When an ultrasonic examination is performed, a segmentation tool would often be a very useful tool, either for the detection of pathologies, the early diagnosis of cancer, the follow-up of the lesions, ... Such a tool must be both reliable and accurate. However, because of the relatively poor quality of ultrasound images due to the speckled texture, the segmentation of ultrasound data is a difficult task. We have previously proposed to tackle the problem using a multiresolution bayesian region-based algorithm. Such an approach, applied to very noisy images, leads to good segmentation results. For computation time purposes, a multiresolution version has been implemented.

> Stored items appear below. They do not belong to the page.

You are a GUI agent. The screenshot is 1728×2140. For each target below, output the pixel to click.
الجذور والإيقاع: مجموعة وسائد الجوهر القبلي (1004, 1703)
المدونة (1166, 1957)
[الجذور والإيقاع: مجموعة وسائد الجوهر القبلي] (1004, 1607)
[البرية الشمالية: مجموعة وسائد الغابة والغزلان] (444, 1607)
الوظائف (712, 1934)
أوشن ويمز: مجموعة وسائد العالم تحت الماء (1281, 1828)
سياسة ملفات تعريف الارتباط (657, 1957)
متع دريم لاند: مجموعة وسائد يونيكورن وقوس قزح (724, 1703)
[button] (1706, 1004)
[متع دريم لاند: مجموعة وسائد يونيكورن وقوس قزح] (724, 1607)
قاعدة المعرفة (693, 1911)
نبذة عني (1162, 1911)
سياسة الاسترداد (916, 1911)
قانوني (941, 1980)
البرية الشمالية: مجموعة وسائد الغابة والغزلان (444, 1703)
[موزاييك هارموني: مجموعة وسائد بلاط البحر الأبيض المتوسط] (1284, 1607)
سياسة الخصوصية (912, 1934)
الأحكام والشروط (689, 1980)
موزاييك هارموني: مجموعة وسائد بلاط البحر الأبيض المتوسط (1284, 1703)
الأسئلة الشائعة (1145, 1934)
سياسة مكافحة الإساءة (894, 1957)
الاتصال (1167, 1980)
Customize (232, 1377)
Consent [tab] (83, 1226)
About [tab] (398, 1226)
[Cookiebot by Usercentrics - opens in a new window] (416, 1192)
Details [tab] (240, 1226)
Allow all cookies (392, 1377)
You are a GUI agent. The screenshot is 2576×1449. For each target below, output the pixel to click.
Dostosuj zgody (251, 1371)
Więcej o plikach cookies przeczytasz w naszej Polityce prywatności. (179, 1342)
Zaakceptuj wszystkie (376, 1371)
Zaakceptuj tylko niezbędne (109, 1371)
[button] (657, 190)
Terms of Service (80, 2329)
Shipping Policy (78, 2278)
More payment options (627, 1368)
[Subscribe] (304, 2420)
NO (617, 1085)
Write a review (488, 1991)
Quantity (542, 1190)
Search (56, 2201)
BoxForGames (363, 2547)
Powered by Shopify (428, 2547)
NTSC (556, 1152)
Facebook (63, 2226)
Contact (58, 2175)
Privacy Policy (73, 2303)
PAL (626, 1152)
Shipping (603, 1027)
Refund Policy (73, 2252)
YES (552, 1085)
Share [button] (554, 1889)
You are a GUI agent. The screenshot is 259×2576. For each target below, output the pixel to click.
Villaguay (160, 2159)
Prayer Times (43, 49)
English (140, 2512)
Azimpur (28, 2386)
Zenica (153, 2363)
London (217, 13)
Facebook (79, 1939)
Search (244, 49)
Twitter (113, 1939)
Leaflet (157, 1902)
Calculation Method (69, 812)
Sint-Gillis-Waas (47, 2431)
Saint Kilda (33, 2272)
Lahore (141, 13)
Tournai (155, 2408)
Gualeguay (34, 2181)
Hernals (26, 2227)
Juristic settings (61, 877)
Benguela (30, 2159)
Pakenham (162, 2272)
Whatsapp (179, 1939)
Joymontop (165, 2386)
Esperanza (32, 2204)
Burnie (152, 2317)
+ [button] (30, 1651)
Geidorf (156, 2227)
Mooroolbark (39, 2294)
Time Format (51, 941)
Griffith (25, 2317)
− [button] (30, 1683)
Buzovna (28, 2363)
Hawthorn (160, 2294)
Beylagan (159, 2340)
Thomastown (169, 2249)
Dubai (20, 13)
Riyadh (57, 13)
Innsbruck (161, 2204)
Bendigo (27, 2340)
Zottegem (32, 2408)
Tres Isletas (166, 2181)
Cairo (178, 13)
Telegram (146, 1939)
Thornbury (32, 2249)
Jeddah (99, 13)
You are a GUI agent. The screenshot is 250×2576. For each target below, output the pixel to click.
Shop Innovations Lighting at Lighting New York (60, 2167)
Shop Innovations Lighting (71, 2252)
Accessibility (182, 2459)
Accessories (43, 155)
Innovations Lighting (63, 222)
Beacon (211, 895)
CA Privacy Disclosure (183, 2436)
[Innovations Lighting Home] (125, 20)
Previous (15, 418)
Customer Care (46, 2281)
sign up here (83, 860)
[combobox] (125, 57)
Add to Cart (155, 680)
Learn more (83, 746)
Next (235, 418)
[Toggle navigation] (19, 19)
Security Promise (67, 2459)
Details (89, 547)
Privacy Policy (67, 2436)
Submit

In order to improve the quality of the segmentation, we propose to get more information about the properties of the tissues and take it into account during the segmentation process. Some acoustical parameters have thus been computed, either directly from the images or from the Radio-Frequency (RF) signal. The parameters used are the Integrated BackScatter (IBS), the density of scatterers, and the Mean Central Frequency, which is a measurement related to the attenuation of ultrasound waves in the media.
To test the influence of the acoustical parameters in the segmentation process, a set of numerical phantoms has been computed using the Field software. Each phantom consists in two regions with different acoustical properties : the density of scatterers and the scattering amplitude. From both the simulated RF signal and images, parameters have been computed and segmentation has been processed for each phantom.
The quantification of the segmentation quality is based on the number of correctly classified pixels and it has been computed for all the combinations of acoustical parameters.
Segmentation results performed on agar-gelatine phantoms with different inclusions are also presented and illustrate the interest of a multiparametric segmentation approach.